Tuesday, August 16, 2011 Beware the Grease Devils!


Sri Lanka is gripped by a monster panic! Reports of bizarre creatures - or villains posing as such - are flooding in from across the country. Here's a long article on the current frenzy from the Sunday Times of Sri Lanka:
What the devil is going on?

Real or imaginary ‘grease yakas’ are frightening and attacking women; villagers are taking the law into their own hands with deadly consequences; while police say ‘grease yakas’, creation of the media, thieves and drug addicts behind incidents

By Chris Kamalendran
Sunday August 14, 2011


Ushanar Marzuka, 31, a mother of two living in a remote area in Valaichchenai on Wednesday was preparing lunch when she realised that the battery on her mobile phone was low. Since her household did not have electricity she left her two children at home and walked over to a neighbour’s house to charge her phone.

As she made her way back home, she says she was obstructed by two men clad in T-shirts and shorts with faces painted black. “They asked me where I was heading. As I responded one man tried to grab me by my hand. I freed myself and pushed him back. In the process one of them scratched me with a sharp object he carried in his hand,” Marzuka who is being treated for injuries at the Valaichchenai hospital told the Sunday Times over the telephone.

“I ran back to my neighbours house and bolted the doors and windows. We shouted for help but no one heard us. An hour later we opened the front door armed with a pole and called out for help,” she continued.

This time neighbours hearing cries for help arrived at the scene. And soon more than 100 villagers, some of them armed with clubs, some on motorcycles started searching for the two men albeit without any success, the Sunday Times learns.

“I was rushed to hospital and there I was told a man had been arrested about a kilometre away from our homes. But from the descriptions told to me I felt they had got the wrong person,” Marzuka said.

The villagers had apparently taken into ‘custody’ a man and questioned him. He had said he was visiting one of his relatives. The villagers had not believed him and beat him up.

Chief Trustee of the Ottamavadi Grand Mosque, S.M. Shifdeen said the villagers had detained a person and informed the area Police, but Police had delayed in arriving on the scene aggravating the situation.

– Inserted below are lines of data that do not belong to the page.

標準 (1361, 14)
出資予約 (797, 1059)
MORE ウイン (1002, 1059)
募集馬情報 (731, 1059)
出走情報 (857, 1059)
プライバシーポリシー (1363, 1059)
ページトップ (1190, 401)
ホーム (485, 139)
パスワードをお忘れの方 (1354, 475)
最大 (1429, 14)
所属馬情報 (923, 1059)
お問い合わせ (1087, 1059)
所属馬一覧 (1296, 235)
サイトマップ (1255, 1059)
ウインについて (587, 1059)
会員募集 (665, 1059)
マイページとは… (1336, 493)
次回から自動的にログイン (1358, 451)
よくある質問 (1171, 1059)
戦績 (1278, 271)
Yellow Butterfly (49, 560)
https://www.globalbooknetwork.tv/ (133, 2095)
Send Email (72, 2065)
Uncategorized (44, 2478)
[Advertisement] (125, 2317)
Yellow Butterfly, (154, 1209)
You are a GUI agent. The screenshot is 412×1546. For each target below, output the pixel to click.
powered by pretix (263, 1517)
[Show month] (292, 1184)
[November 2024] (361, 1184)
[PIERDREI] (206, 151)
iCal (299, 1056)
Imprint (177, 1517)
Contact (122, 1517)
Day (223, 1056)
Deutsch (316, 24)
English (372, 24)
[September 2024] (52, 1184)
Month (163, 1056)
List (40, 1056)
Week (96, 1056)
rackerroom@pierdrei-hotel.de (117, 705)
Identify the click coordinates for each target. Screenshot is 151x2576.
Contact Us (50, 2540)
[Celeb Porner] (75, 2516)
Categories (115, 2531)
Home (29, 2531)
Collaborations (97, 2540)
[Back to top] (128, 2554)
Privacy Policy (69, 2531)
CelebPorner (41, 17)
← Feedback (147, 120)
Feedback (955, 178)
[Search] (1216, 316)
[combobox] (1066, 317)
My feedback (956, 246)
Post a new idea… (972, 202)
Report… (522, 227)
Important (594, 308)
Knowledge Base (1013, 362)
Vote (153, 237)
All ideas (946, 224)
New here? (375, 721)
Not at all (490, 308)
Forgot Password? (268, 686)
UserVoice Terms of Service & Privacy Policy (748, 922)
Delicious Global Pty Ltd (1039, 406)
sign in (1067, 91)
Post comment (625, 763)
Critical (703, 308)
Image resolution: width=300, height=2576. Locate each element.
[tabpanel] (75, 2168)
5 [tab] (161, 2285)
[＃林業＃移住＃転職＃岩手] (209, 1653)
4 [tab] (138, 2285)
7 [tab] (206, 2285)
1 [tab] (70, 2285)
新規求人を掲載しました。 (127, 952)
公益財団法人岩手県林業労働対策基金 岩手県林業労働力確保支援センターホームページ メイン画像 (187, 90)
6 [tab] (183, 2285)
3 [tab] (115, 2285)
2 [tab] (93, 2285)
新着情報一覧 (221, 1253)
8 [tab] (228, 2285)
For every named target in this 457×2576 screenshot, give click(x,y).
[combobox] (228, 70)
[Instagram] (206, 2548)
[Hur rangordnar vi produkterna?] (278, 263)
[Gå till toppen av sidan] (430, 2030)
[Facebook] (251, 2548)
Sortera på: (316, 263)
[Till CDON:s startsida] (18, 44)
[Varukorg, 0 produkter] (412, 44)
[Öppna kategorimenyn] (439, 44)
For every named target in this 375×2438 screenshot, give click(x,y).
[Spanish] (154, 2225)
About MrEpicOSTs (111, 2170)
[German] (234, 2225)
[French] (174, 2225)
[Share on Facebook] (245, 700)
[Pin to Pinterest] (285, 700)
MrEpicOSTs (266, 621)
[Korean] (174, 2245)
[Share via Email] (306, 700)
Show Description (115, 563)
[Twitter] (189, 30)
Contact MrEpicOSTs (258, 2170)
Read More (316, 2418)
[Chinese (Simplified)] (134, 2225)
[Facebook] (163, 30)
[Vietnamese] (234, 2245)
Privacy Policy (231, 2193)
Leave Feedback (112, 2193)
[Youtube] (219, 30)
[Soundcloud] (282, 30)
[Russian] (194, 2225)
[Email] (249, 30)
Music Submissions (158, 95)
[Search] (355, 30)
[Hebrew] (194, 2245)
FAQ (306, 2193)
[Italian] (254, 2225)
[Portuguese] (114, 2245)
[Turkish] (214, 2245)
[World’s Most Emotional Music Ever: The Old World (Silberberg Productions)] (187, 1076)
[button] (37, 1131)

“Two hours later the suspect was taken to the police. Rumours began to spread that the man was to be released. The rumours started because a man behaving in a suspicious manner who had been handed over to the army in the adjoining village had been released without any investigation,” he said. ‘Tension soon arose leading to a clash with police. Stones were thrown at the police prompting them to fire into the air,” Mr. Shifdeen said.

The villagers called for a hartal in Ottamavadi the next day and Eastern Province DIG Thilak Wijegunawardena held a meeting later in the day with religious leaders, officials and the army to find a solution to the mounting tension. Four policemen were transferred out of the station. As police were taking action to defuse the tension at Ottamavadi, a more serious incident was taking place in the Thotalgala tea estate –eight kilometres from Haputale.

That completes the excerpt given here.